Pentreath Beach soon appears, to which there is a steep, partly stepped, descent from the southern end, but no lifeguard patrol.
After negotiating two unbridged but narrow streams at Caerthillian Cove, you pass Crane Ledges and an area of delight for the botanist, particularly in late spring.
After rounding Holseer Cove continue south to Lizard Point, three
adjacent bluffs and the start of the headland rock outcrop, where sea birds can be seen nesting. Turning east you descend to Pistil Meadow, which is an attractive area.
PISTIL MEADOW
Pistil (from the Cornish ‘pystyll’) means waterfall, which here cascades over the cliff edge below the meadow. A more dramatic interpretation of Pistil
refers to the firearms, which included pistols, washed ashore from a shipwreck along with almost the entire crew, who were buried here in a mass grave. The meadow was then covered in tamarisk, some of which still grows by the bridge over the stream.

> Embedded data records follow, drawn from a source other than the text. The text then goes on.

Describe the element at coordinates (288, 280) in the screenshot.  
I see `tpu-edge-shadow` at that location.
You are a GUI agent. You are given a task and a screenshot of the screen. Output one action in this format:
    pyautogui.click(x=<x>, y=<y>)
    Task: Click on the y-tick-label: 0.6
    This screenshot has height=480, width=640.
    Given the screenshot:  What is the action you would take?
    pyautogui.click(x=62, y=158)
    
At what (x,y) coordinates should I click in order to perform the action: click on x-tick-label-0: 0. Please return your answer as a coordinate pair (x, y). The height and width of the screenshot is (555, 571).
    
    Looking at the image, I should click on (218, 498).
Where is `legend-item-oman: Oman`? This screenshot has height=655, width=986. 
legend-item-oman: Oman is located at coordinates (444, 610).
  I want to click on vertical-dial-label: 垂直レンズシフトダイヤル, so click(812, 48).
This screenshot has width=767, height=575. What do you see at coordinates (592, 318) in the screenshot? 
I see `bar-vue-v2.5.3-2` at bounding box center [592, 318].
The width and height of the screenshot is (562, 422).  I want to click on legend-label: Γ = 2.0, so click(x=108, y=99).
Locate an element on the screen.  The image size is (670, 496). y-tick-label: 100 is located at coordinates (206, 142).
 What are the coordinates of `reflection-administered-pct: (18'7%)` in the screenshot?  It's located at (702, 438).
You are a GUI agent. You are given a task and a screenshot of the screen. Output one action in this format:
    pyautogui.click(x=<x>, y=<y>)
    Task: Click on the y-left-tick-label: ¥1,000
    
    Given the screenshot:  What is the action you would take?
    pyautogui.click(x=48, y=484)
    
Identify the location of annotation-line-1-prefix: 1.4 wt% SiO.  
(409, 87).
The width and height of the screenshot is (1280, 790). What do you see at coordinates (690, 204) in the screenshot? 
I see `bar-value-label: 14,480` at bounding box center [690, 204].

From here you make the final ascent towards the most southerly point of the English mainland, where, as you relax and refresh yourself, you might like to reflect that, since leaving Predannack, you have started to walk onto the only part of England South of the 50th parallel.
LIZARD TOWN
Known variously as Lizard Town, Lizard Village, The Lizard, and most
recently, Lizard, the residents here prefer you to call their settlement Lizard Town. It has little architectural charm, but it does have a cottage industry converting locally quarried serpentine stone into attractive ornaments. With its shops and pub it offers an excellent centre for walking the Lizard
Peninsula. Within easy walking distance from the village green are Landewednack Church, the Lifeboat Station, the Lion’s Den (a collapsed cave), the restored Marconi Workshop and Lizard Lighthouse.
Also of interest to the visitor may be The Lizard Pasty shop. In early 2000, an American food critic made some disparaging remarks about the Cornish Pasty. Ann Muller, who is the owner of the Pasty Shop and born and bred on the Lizard, started a campaign to show that nothing beats a proper Cornish Pasty! She has recently been invited to the United States to prove her point, so perhaps you might like to pay her a visit to taste her world-famous pasties!
From the National Trust sales office at England’s most southerly point you walk across the small free public car park to pick up the coast path behind Polbream Cove. Round the first corner you reach the Lizard Lighthouse which, with a beam range of 29 miles (47 km), helps to guide mariners through one of the world’s busiest shipping lanes.